* **Exercise details**:
Update the data below by replacing every occurrence of "GUI agent" with "interface agent" and leaving everything else unchanged.

────────────────────────────────────────

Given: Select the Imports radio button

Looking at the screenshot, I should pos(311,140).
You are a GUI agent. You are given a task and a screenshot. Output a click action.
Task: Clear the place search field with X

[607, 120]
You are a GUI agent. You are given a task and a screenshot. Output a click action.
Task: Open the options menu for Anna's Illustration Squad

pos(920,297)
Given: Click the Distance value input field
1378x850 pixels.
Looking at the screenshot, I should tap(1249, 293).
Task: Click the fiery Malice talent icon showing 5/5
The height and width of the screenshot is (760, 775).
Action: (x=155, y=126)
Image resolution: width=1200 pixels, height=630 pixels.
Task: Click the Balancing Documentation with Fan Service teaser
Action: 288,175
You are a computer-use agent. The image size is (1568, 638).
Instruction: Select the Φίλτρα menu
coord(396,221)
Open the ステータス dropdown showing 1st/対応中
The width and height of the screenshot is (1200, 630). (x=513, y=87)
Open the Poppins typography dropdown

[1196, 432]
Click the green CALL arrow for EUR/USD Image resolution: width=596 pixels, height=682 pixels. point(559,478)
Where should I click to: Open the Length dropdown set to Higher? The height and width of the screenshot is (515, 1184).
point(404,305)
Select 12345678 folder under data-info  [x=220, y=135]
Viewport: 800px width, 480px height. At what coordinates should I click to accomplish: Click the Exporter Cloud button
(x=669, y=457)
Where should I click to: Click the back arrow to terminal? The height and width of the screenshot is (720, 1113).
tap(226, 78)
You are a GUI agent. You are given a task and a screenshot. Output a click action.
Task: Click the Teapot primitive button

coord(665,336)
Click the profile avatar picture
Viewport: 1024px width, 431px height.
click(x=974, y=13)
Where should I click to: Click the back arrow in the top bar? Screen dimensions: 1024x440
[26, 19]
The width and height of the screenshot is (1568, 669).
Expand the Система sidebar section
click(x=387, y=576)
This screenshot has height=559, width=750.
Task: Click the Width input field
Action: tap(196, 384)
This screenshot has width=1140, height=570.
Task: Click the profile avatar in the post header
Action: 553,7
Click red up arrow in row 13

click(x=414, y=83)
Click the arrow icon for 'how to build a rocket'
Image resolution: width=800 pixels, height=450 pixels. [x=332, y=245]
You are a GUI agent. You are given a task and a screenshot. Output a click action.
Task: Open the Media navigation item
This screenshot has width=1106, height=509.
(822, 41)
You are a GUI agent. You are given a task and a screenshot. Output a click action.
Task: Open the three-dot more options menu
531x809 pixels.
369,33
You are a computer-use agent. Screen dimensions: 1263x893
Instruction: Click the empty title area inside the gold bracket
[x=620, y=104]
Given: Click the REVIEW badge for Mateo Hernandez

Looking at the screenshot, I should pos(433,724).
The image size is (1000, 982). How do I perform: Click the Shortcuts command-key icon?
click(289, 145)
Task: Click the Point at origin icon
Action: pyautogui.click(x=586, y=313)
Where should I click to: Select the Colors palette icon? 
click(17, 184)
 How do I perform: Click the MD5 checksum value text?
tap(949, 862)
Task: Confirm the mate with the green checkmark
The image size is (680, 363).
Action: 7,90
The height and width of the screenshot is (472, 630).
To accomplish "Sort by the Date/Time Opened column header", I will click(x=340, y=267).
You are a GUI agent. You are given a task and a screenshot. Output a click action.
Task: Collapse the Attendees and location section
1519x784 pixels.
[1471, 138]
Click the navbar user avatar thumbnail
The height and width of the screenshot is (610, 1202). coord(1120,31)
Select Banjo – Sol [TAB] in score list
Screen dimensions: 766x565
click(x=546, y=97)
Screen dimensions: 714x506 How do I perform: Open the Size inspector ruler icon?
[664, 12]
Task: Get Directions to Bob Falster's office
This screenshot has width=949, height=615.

────────────────────────────────────────

* **Response to this task**:
Given: Select the Imports radio button

Looking at the screenshot, I should pos(311,140).
You are a interface agent. You are given a task and a screenshot. Output a click action.
Task: Clear the place search field with X

[607, 120]
You are a interface agent. You are given a task and a screenshot. Output a click action.
Task: Open the options menu for Anna's Illustration Squad

pos(920,297)
Given: Click the Distance value input field
1378x850 pixels.
Looking at the screenshot, I should tap(1249, 293).
Task: Click the fiery Malice talent icon showing 5/5
The height and width of the screenshot is (760, 775).
Action: (x=155, y=126)
Image resolution: width=1200 pixels, height=630 pixels.
Task: Click the Balancing Documentation with Fan Service teaser
Action: 288,175
You are a computer-use agent. The image size is (1568, 638).
Instruction: Select the Φίλτρα menu
coord(396,221)
Open the ステータス dropdown showing 1st/対応中
The width and height of the screenshot is (1200, 630). (x=513, y=87)
Open the Poppins typography dropdown

[1196, 432]
Click the green CALL arrow for EUR/USD Image resolution: width=596 pixels, height=682 pixels. point(559,478)
Where should I click to: Open the Length dropdown set to Higher? The height and width of the screenshot is (515, 1184).
point(404,305)
Select 12345678 folder under data-info  [x=220, y=135]
Viewport: 800px width, 480px height. At what coordinates should I click to accomplish: Click the Exporter Cloud button
(x=669, y=457)
Where should I click to: Click the back arrow to terminal? The height and width of the screenshot is (720, 1113).
tap(226, 78)
You are a interface agent. You are given a task and a screenshot. Output a click action.
Task: Click the Teapot primitive button

coord(665,336)
Click the profile avatar picture
Viewport: 1024px width, 431px height.
click(x=974, y=13)
Where should I click to: Click the back arrow in the top bar? Screen dimensions: 1024x440
[26, 19]
The width and height of the screenshot is (1568, 669).
Expand the Система sidebar section
click(x=387, y=576)
This screenshot has height=559, width=750.
Task: Click the Width input field
Action: tap(196, 384)
This screenshot has width=1140, height=570.
Task: Click the profile avatar in the post header
Action: 553,7
Click red up arrow in row 13

click(x=414, y=83)
Click the arrow icon for 'how to build a rocket'
Image resolution: width=800 pixels, height=450 pixels. [x=332, y=245]
You are a interface agent. You are given a task and a screenshot. Output a click action.
Task: Open the Media navigation item
This screenshot has width=1106, height=509.
(822, 41)
You are a interface agent. You are given a task and a screenshot. Output a click action.
Task: Open the three-dot more options menu
531x809 pixels.
369,33
You are a computer-use agent. Screen dimensions: 1263x893
Instruction: Click the empty title area inside the gold bracket
[x=620, y=104]
Given: Click the REVIEW badge for Mateo Hernandez

Looking at the screenshot, I should pos(433,724).
The image size is (1000, 982). How do I perform: Click the Shortcuts command-key icon?
click(289, 145)
Task: Click the Point at origin icon
Action: pyautogui.click(x=586, y=313)
Where should I click to: Select the Colors palette icon? 
click(17, 184)
 How do I perform: Click the MD5 checksum value text?
tap(949, 862)
Task: Confirm the mate with the green checkmark
The image size is (680, 363).
Action: 7,90
The height and width of the screenshot is (472, 630).
To accomplish "Sort by the Date/Time Opened column header", I will click(x=340, y=267).
You are a interface agent. You are given a task and a screenshot. Output a click action.
Task: Collapse the Attendees and location section
1519x784 pixels.
[1471, 138]
Click the navbar user avatar thumbnail
The height and width of the screenshot is (610, 1202). coord(1120,31)
Select Banjo – Sol [TAB] in score list
Screen dimensions: 766x565
click(x=546, y=97)
Screen dimensions: 714x506 How do I perform: Open the Size inspector ruler icon?
[664, 12]
Task: Get Directions to Bob Falster's office
This screenshot has width=949, height=615.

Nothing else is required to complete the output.